Агиографические репрезентации междукняжеской войны 1015–1019 гг.
Летописная статья 1019 г. рассказывает о том, что «пришел Святополк с печенегами» и Ярослав собрал множество воинов и вышел против него на Альту. «Была же тогда пятница, и всходило солнце, и сошлись обе стороны, и была сеча жестокая, какой не бывало на Руси, и, за руки хватаясь, рубились, и сходились трижды так, что текла кровь по низинам. К вечеру же одолел Ярослав, а Святополк бежал. И когда бежал он, напал на него бес, и расслабли все члены его, и не мог он сидеть на коне, и несли его на носилках. И бежавшие с ним принесли его к Берестью. Он же говорил: „Бегите со мной, гонятся за нами“. Отроки же его посылали посмотреть: „Гонится ли кто за нами?“ И не было никого, кто бы гнался за ними, и дальше бежали с ним. Он же лежал немощен и, привставая, говорил: „Вот уже гонятся, ой, гонятся, бегите“. Не мог он вытерпеть на одном месте, и пробежал он через Польскую землю, гонимый Божиим гневом, и прибежал в пустынное место между Польшей и Чехией, и там бедственно окончил жизнь свою». Далее следовал комментарий летописца: «Праведный суд постиг его, неправедного, и после смерти принял он муки окаянного: показало явно… посланная на него Богом пагубная кара безжалостно предала его смерти, и по отшествии от сего света, связанный, вечно терпит муки. Есть могила его в том пустынном месте и до сего дня. Исходит же из нее смрад ужасен». Эпилогом этого «сценария» являлась параллель с ветхозаветным сюжетом: «Ламех убил двух братьев Еноховых и взял себе жен их; этот же Святополк – новый Авимелех, родившийся от прелюбодеяния и избивший своих братьев, сыновей Гедеоновых; так и свершилось»[174]. В историографии сложилось мнение, что рассказ о гибели Святополка является одним из мифов древнерусской литературной традиции; он представил финал династического конфликта в соответствии со стандартной литературной оппозицией – как борьбу «праведного» мстителя с «неправедным» братоубийцей. По мнению Д. С. Лихачёва, этот рассказ был включен в летописную традицию в начале 1070-х гг. монахом Никоном, который со времени А. А. Шахматова считается составителем «Первого Печерского свода» – одного из предшественников ПВЛ[175]. В настоящее время это утверждение подвергается сомнению, так как анализ различных версий гибели Святополка в других текстах позволяет настаивать на более позднем его появлении в 1090-х гг. в Начальном своде[176].
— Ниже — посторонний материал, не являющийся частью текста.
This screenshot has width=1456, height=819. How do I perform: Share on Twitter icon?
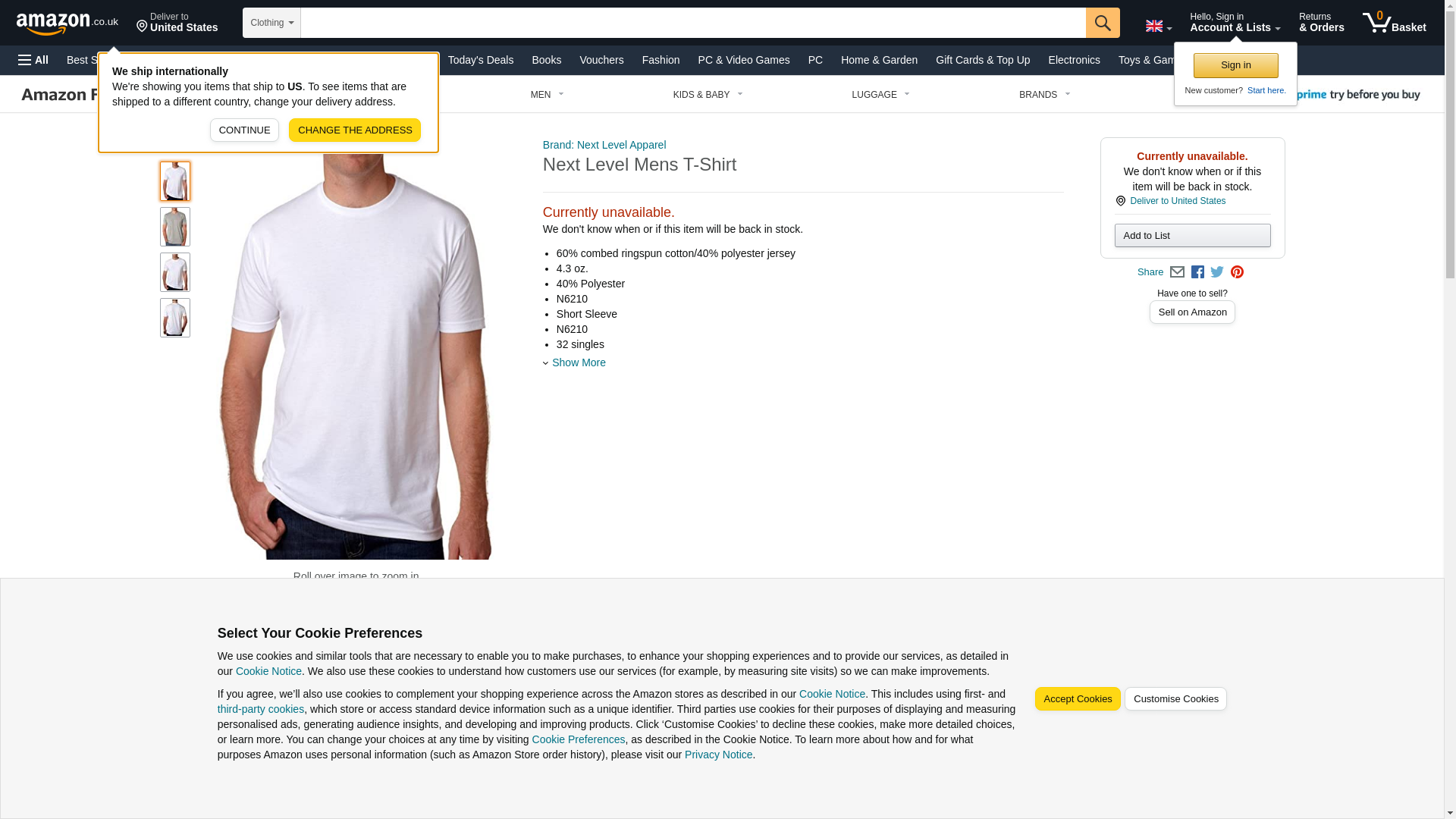1217,272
Крупнейшим памятником Борисоглебского цикла является «Анонимное сказание», или «Сказание о Борисе и Глебе». Открытое в 1842 г. М. П. Погодиным, оно быстро привлекло внимание исследователей. В историографии утвердились две датировки этого памятника: ранняя (вторая половина XI в.) и поздняя (XII в.). Сторонники ранней датировки, как мы говорили выше, отдавали «Сказанию…» приоритет над летописной повестью «Об убиении…» (концепция митрополита Макария и И. И. Срезневского). Альтернативная точка зрения начала формироваться благодаря А. И. Соболевскому и позднее упрочилась благодаря авторитету А. А. Шахматова[177]. Наряду с этим направлением в XX в. оппозиционная точка зрения заново родилась в работах Н. Н. Ильина, А. В. Поппэ и следовавших за ними исследователей[178], так что конкуренция концепций Макария – Срезневского и Соболевского – Шахматова продолжалась до последнего времени. В процессе этой полемики были предприняты попытки конкретизировать датировки «Сказания…». По мнению С. А. Бугославского, оно могло быть написано в последние годы жизни Ярослава Мудрого и «должно было способствовать возвеличению не только святых, но и „рода праведных“, особенно Ярослава». В настоящее время эта датировка разделяется Н. И. Милютенко, в то время как А. В. Поппэ и А. В. Назаренко датируют памятник временем княжения Изяслава Ярославича (между 1054 и 1072), основываясь на том, что о перезахоронении останков князей в 1072 г. в «Сказании…» не упомянуто. А. А. Шахматов и Н. Н. Воронин отнесли создание памятника к началу XII в. (ок. 1115). В качестве компромисса между этими предположениями высказывалась гипотеза о существовании двух редакций «Сказания…», одна из которых была составлена в XI, а другая – в начале XII в. (поздний А. А. Шахматов, Н. И. Милютенко, А. Н. Ужанков)[179].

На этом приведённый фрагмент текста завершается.